1.      Dehidrasi adalah keadaan dimana seseorang invididu yang tidak menjalani puasa mengalmai atau beresiko mengalmai dehidrasi vaskuler, interstitial atau intra vaskuler (Lynda Jual Carpenito, 2000 : 139).

2.      Dehidrasi adalah kekurangan cairan tubuh karena jumlah cairan yang keluar lebih banyak dari pada jumlah cairan yang masuk (Sri Ayu Ambarwati, 2003).

3.      Dehidrasi adalah suatu gangguan dalam keseimbangan cairan yang disertai dengan output yang melebihi intaks sehingga jumlah air dalam tubuh berkurang (Drs. Syaifuddin, 1992 : 3).

4.      Dehidrasi adalah kehilangan cairan tubuh isotik yang disertai kehilangan antrium dan air dalam jumlah yang relatif sama. (Sylvia A. Price, 1994 : 303)

Berdasarkan pengertian-pengertian di atas, dapat disimpulkan bawha dehidrasi adalah kekurangan cairan ekstra selular yang mengakibatkan berpindahnya cairan atau hilang dari tubuh.

Klasifikasi dehidrasi menurut Donna D. Ignatavicus ada 3 jenis :

a.       Dehidrasi Isotonik

Dehidrasi isotonik adalah air yang hilang diikuti dengan elektrolit sehingga kepekatannya tetap normal, maka jenis dehidrasi ini biasnaya tidak mengakibatkan cairan ECF berpindah ke ICF.

b.      Dehidrasi Hipotonik

Dehidrasi hipotonik adalah kehilangan pelarut dari ECF melebihi kehilangan cairan, sehingga dipembuluh darah menjadi lebih pekat. Tekanan osmotik ECF menurun mengakibatkan cairan bergerak dari EFC ke ICF. Volume vaskuler juga menurun serta terjadi pembengkakan sel.

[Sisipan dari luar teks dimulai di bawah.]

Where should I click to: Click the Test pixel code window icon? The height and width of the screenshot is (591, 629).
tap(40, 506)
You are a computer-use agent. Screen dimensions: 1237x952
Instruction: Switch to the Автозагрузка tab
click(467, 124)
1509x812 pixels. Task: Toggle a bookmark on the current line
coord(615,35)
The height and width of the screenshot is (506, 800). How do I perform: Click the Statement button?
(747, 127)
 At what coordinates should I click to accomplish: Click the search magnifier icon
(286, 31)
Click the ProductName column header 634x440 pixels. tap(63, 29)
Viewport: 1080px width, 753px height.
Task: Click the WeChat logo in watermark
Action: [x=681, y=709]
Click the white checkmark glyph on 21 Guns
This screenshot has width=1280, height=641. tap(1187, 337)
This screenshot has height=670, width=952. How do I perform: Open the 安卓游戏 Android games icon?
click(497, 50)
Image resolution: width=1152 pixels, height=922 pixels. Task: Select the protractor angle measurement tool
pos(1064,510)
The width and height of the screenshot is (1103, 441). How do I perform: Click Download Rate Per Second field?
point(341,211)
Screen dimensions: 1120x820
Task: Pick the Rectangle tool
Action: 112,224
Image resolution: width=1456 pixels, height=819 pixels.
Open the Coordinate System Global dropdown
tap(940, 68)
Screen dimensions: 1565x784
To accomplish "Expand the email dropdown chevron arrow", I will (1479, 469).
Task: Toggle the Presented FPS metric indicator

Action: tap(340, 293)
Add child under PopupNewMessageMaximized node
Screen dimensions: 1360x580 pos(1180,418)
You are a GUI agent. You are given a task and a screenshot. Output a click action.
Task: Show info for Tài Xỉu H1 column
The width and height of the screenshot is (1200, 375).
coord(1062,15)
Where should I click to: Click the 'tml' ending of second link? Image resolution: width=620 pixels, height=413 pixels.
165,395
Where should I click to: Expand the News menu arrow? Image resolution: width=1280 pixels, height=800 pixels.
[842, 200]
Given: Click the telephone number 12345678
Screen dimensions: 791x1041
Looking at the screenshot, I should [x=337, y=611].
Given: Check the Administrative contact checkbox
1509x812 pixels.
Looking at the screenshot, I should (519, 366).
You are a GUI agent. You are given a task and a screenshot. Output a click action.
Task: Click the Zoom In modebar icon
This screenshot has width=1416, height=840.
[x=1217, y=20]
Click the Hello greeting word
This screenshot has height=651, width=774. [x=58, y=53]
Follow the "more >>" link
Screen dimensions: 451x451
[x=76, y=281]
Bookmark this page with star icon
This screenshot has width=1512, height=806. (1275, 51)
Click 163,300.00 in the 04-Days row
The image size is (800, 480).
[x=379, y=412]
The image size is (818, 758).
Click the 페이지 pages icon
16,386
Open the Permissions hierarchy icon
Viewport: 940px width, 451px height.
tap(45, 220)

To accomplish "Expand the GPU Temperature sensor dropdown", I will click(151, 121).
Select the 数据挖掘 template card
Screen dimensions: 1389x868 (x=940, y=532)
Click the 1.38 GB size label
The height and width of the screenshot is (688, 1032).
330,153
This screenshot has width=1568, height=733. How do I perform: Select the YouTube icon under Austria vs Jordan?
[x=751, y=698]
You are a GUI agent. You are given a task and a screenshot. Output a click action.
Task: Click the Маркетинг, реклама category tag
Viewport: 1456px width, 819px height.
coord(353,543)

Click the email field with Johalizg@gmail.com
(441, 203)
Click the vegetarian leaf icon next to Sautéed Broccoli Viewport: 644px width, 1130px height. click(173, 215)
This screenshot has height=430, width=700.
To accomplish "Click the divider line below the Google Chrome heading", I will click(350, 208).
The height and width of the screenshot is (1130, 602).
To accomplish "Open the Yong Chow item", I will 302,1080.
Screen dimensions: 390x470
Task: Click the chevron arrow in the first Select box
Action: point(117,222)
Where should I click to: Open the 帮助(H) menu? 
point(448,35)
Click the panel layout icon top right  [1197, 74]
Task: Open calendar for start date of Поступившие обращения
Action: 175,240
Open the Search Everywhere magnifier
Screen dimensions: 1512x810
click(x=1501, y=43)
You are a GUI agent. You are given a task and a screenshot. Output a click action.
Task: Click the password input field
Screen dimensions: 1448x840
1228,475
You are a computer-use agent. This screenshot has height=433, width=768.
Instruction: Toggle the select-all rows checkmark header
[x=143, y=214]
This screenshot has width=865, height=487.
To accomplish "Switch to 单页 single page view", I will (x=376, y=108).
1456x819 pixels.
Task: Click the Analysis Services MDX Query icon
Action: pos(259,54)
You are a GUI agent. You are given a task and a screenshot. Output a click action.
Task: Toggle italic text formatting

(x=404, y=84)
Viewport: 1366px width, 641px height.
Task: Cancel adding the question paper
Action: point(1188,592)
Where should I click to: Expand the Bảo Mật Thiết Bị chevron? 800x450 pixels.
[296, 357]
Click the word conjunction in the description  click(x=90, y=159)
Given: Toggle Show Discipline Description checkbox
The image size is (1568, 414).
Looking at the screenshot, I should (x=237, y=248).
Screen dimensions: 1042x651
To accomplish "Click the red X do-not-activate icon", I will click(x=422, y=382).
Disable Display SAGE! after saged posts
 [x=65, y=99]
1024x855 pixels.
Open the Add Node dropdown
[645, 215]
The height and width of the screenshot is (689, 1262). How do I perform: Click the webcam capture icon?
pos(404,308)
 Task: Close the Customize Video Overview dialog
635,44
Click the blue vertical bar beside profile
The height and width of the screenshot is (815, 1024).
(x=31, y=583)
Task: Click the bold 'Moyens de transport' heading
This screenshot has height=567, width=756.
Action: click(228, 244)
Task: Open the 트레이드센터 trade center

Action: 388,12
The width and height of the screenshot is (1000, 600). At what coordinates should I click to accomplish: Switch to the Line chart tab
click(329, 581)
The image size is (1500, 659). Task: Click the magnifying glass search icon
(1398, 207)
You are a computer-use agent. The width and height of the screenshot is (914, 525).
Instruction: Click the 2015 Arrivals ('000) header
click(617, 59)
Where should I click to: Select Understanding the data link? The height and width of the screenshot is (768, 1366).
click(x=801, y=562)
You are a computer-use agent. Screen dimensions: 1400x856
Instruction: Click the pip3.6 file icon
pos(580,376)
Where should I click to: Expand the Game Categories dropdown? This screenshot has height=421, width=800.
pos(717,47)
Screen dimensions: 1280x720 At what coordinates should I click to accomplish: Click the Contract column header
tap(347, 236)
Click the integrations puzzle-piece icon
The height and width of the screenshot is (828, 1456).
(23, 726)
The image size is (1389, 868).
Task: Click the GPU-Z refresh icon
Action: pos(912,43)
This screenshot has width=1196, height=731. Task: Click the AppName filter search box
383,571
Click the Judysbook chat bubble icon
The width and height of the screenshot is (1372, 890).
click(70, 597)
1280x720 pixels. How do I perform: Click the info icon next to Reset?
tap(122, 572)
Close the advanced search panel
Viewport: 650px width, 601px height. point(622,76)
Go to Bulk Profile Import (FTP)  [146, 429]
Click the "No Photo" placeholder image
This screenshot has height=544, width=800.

c.       Dehidrasi Hipertonik

Dehidrasi hipertonik adalah kehilangan cairan ECF melebihi pelarut pada dehidrasi ini non osmotik ECF menurun, mengakibatkan cairan bergerak dari ICF ke ECF.

 

B.     Etiologi

Bermacam-macam penyebab dehidrasi menentukan tipe / jenis-jenis dehidrasi (Menurut Donna D. Ignatavicus, 1991 : 253).

1.      Dehidrasi

a.       Perdarahan

b.      Muntah

c.       Diare

d.      Hipersalivasi

e.       Fistula

f.       Ileustomy (pemotongan usus)

g.      Diaporesis (keringat berlebihan)

h.      Luka bakar

i.        Puasa

j.        Terapi hipotonik

k.      Suction gastrointestinal (cuci lambung)

2.      Dehidrasi hipotonik

a.       Penyakit DM

b.      Rehidrasi cairan berlebih

c.       Mal nutrisi berat dan kronis

3.      Dehidrasi hipertonik

a.       Hiperventilasi

b.      Diare air

c.       Diabetes Insipedusà hormon ADH menurun

d.      Rehidrasi cairan berlebihan

e.       Disfagia

f.       Gangguan rasa haus

g.      Gangguan kesadaran

h.      Infeksi sistemik : suhu tubuh meningkat.

 

C.    Patofisiologi

Kekurangan volume cairan adalah keadaan yang umum terjadi pada berbagai keadaan dalam klinik. Keadaan ini hampir selalu berkaitan dengan kehilangan cairan tubuh melalui ginjal atau di luar ginjal. Penyebab tersering kekurangan volume cairan yang juda sering terjadi adalah tersimpannya cairan pada cidera jaringan luna, luka bakar berat, peritonitis / obstruksi saluran cerna. Terkumpulnya cairan di adlam ruang non ECF dan non ECF. Pada prinsipnya cairan menjadi terperangkapdan tidak dapat dipakai oleh tubuh. Penumpulkan volume cairan yang cepat dan banyak pada ruang-ruang seperti beradal dari volume ECF sehingga dapta mengurangi volume sirkulasi darah efektif.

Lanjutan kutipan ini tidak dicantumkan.